For each message type in your game, sub-class yojimbo::Message for small messages with serialization callbacks, or yojimbo::BlockMessage if you want to attach a blob of variable-sized data onto the message. Then implement the templated Serialize function as in the samples, and add the YOJIMBO_VIRTUAL_SERIALIZE_FUNCTIONS macro within your class body.

Then you use the YOJIMBO_MESSAGE_FACTORY_STARTYOJIMBO_DECLARE_MESSAGE_TYPE / YOJIMBO_MESSAGE_FACTORY_FINISH macros to create a message factory that can create all of your message types.

Then sub-class yojimbo::Adapter and override CreateMessageFactory with a function that returns an instance of your custom message factory type (which was declared by those macros, above).

Then, when you make your yojimbo::Client or yojimbo::Server objects, you pass in your own Adapter-sub-class, which allows the yojimbo client/server to create your custom message types.

The server/client can then allocate messages by passing a message type ID number to CreateMessage, then optionally allocate data-blocks and attach them onto your BlockMessage message types (with AllocateBlock / AttachBlockToMessage), then send them with SendMessage

The server/client should call AdvanceTime/ReceivePackets/SendPackets regularly to actually push packets through the network, and also call ReceiveMessage in a loop to decode received packets into your custom message types (use GetType, perhaps in a switch statement, to determine exactly which type of message class has been instantiated).

Thanks!  That's very helpful, I will give it a go.  I used to work in professional racing, your game looks very interesting.

Do you know if CreateMessage, SendMessage, ReceiveMessage, ReleaseMessage, etc are thread safe?   Can I call them from a separate thread than the one that is doing the AdvanceTime/ReceivePackets/SendPackets sequence? 

 

 

No.

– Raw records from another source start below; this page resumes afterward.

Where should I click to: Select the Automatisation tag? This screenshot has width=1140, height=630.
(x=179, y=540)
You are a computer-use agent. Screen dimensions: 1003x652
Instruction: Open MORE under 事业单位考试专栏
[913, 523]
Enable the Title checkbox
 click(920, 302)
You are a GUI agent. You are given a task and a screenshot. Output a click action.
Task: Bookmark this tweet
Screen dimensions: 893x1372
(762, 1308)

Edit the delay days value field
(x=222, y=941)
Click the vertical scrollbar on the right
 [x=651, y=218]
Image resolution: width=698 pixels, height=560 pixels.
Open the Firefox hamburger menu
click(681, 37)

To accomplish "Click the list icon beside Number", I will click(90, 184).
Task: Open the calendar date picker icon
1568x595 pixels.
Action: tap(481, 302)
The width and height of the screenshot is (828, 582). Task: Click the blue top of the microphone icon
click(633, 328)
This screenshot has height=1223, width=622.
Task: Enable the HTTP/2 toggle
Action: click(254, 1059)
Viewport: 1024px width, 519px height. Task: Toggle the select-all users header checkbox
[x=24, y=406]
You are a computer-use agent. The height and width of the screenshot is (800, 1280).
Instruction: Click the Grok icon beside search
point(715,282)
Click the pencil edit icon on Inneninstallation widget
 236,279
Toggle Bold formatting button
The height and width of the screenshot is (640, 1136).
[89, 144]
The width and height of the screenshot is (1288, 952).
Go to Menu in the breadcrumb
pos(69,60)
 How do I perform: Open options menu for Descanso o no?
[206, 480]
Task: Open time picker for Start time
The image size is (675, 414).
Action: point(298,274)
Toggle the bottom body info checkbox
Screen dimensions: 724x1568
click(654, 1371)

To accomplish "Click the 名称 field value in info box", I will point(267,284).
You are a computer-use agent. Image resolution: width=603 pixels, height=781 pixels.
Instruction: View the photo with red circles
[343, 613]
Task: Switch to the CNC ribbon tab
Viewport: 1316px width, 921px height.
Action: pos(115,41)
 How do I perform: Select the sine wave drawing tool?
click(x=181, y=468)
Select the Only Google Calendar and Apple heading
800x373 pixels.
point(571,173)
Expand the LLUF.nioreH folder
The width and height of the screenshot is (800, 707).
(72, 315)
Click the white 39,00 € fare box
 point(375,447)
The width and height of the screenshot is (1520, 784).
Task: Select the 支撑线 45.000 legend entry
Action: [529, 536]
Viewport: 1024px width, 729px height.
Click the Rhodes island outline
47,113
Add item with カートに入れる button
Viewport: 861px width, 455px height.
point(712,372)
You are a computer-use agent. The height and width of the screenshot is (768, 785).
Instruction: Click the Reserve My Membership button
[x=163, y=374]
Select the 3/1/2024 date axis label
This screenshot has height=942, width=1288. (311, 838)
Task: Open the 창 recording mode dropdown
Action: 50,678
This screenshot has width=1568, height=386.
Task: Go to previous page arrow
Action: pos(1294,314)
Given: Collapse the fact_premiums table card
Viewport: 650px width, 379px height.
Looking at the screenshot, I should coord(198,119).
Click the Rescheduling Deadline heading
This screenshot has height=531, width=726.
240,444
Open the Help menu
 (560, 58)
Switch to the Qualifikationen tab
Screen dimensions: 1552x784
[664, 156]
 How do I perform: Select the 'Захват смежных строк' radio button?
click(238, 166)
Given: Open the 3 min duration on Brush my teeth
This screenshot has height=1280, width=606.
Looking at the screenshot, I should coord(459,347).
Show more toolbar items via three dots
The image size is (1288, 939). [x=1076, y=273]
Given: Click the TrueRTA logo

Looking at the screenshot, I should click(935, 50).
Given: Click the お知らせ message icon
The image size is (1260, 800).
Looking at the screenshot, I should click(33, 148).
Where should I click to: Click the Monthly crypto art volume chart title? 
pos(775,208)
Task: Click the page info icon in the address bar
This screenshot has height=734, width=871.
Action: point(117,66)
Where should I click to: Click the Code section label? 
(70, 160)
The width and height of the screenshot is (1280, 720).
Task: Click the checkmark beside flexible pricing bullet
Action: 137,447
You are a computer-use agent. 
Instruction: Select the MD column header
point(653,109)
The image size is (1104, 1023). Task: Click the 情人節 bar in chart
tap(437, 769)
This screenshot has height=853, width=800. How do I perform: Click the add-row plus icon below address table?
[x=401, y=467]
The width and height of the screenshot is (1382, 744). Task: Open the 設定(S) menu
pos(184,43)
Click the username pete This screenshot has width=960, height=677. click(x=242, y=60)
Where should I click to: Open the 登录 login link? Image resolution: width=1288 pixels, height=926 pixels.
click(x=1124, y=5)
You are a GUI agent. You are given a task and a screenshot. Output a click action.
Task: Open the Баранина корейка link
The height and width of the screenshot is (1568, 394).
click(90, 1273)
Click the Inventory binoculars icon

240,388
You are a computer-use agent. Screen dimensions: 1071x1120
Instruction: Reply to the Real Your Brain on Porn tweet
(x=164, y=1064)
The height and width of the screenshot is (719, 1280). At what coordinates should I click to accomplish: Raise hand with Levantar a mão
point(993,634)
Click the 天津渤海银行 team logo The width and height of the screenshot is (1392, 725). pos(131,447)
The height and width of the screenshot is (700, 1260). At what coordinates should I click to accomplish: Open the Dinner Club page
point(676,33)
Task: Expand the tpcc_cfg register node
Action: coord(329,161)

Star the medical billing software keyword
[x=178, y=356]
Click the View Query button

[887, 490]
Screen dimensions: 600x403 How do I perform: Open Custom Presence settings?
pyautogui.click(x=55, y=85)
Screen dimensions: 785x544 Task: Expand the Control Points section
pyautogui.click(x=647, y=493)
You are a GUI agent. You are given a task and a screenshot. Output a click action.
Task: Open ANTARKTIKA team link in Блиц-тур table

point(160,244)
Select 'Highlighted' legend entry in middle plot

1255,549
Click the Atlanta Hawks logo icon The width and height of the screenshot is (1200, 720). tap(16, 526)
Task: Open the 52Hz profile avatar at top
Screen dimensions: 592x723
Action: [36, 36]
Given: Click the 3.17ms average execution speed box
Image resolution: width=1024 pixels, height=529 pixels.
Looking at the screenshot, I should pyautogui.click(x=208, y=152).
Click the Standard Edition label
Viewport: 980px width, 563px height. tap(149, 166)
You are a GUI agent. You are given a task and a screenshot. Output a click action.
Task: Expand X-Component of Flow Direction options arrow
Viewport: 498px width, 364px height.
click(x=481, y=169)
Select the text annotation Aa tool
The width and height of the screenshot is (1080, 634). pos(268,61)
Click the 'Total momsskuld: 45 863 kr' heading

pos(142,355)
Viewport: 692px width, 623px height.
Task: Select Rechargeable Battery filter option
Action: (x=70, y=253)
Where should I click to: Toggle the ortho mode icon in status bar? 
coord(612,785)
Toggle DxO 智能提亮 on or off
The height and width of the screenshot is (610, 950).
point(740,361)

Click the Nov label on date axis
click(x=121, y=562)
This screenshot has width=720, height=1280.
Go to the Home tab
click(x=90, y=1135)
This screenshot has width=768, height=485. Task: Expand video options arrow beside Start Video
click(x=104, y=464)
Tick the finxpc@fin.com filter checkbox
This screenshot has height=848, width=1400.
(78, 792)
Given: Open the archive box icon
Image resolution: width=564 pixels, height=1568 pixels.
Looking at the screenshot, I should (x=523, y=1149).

In that situation, you should either wrap your client/server objects in a mutex so you can share them it with your other threads, or, the main thread should receive all messages immediately after calling ReceivePackets and then re-push them into your own thread-safe queue for later processing (and also push your own message types into a thread-safe queue for later conversion to yojimbo messages and sending).